Brock’s cars were vandalized. His home was broken into three or four times and the letters KKK were emblazoned on the fence. Eventually his family moved out of the city of Rochester.
Becoming director of RMAPI changed his life, says Brock, who assumed the role in 2015.
“I was (approached) by so many people calling me with problems they were looking to solve,” he says. “They were under the impression because of the name and the title that I was able to help them.”
His inability to solve those individual problems mirrors a larger misconception about RMAPI, one that Brock believes underlies the criticism directed at the initiative.
RMAPI is not an agency, he says, and it does not have millions of dollars in state funds to hand out. It never was intended to be a conduit for large-scale public spending.
“People don’t fully understand what (RMAPI is) trying to do. So often, I think, they’re being measured against false metrics,” says the Rev. Marvin McMickle, president of Colgate Rochester Crozer Divinity School and co-chairman of RMAPI. “People think RMAPI is a grant-making organization and that they’re not giving away enough money. … That is not what they do.”
Jaime Saunders, president and CEO of the United Way of Greater Rochester, RMAPI’s fiscal agent, believes RMAPI needs to tell its story.
“RMAPI started only three years ago and is finding its way,” she says. “It’s the largest anti-poverty initiative in the country by geographic scope and scale in terms of what it’s trying to accomplish, and doing it with the community takes time to do it right. That means listening to the community, engaging the community in a thoughtful way.”
High aspirations
RMAPI was established in 2015 in response to the exceptionally high poverty rates in the city of Rochester. It was prompted in part by a sobering report released in December 2013 by the Rochester Area Community Foundation and ACT Rochester and updated in January 2015. Researchers found Rochester’s general poverty rate—32.9 percent—ranked No. 2 nationwide among similar-size cities, second only to Hartford, Conn., at 33.5 percent.
McMickle credits Edward Dougherty, an author of the report, for opening the community’s eyes to three key metrics that reveal the severity of the problem: the general poverty rate (the number of people in a family of four living at or below the poverty line), extreme poverty (those living below 50 percent of the poverty line) and concentrated poverty (people in poverty huddled together). The 2015 update found that among comparably sized metros Rochester had the worst rates of extreme poverty, childhood poverty and concentration of people in extreme poverty.
“I don’t think people—even people of the best of goodwill—knew that before Ed’s study,” McMickle says.
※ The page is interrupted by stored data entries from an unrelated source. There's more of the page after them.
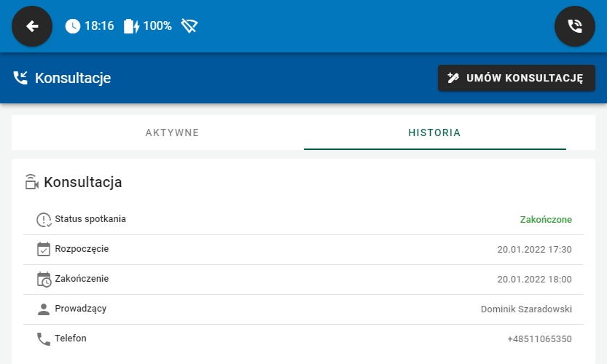Click the Wi-Fi disconnected icon
Viewport: 607px width, 364px height.
189,26
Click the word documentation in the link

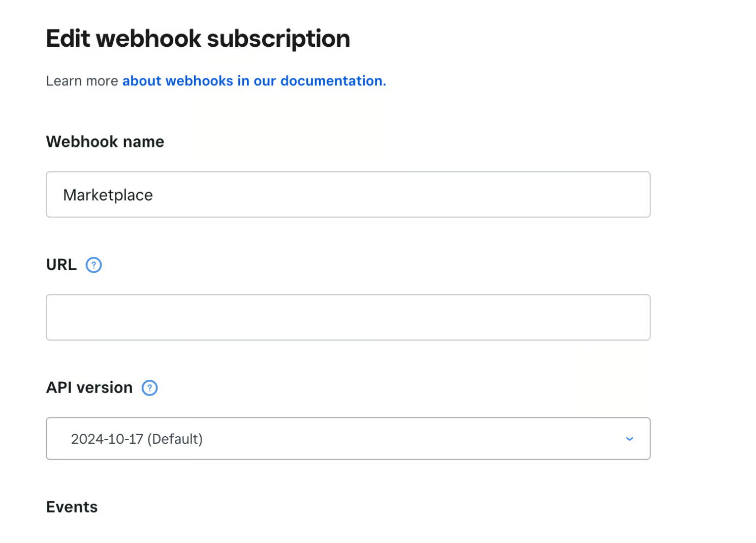click(x=333, y=81)
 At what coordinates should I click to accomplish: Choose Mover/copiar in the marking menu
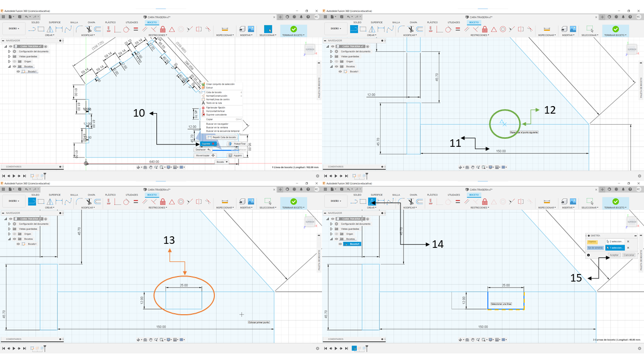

Ann Marie Cook, president and CEO of Lifespan and co-chair of RMAPI’s service provision working group, says “it’s an embarrassment that we have one of the highest childhood poverty rates in the country. Rochester can do better.”
Backed by state funding, RMAPI was launched with an ambitious goal: to reduce poverty in Rochester and Monroe County by 50 percent in 15 years. Brock was chosen to lead the effort, and more than 150 community members were named to serve in six working groups.
“The notoriety, the publicity got (RMAPI) off the ground really quickly and I’ll say with a bang,” says Marlene Bassett, CEO of the Catholic Family Center, and co-chair of the service provision working group at RMAPI. “We had the governor come in, we had 20-plus state agencies come in, we discussed the issues, and I think the impact it had on the community left us all wanting to solve the problem tomorrow.”
Brock says the intense media attention created immediate challenges.
“We were still trying to work through the governance structure, we didn’t have a staffing team in place; we didn’t necessarily have a strategic plan,” he recalls.
However, the community was engaged.
“One of the most significant things (for) RMAPI is that we engaged the entire community,” says Brock, adding that it was a boon to have stakeholders and others engaged in strategic conversations.
The first RMAPI report in 2015 presented 33 recommendations from its working groups that addressed eight drivers of poverty: education, health and nutrition, housing, jobs, justice system, safe neighborhoods, child care and transportation.
At its inception, RMAPI was among the United Way’s portfolio of projects, Brock says, creating some confusion and blurred lines of accountability and responsibility. At the time, RMAPI staff participated in United Way leadership meetings, attended staff meetings and acted as an extension of the United Way staff, while United Way’s finance, marketing and communications, and human resources departments provided direct support to RMAPI.
Evolving strategy
Beginning in late 2016, RMAPI took a hard look at its strengths and weaknesses by hiring FSG, a mission-based consulting firm. Together, they focused on RMAPI’s next set of strategies and activities, created measures for progress and success, and evolved its model.
“They looked at what was going on and they said if you’re really trying to achieve collective impact, you need to bring some other people to the table as well,” says James Norman, former president and CEO of Action for a Better Community, and a member of the steering committee and co-chair of the employment working group. “The idea of what needs to be done and how it should be done and what is the root of our inability to make more progress, I think there are different perspectives about that.”
FSG’s report identified as strengths RMAPI’s ability to elevate the dialogue about a collaborative approach to address poverty and unprecedented cooperation among city, county and state leaders. It also said Brock was as “credible and authentic.”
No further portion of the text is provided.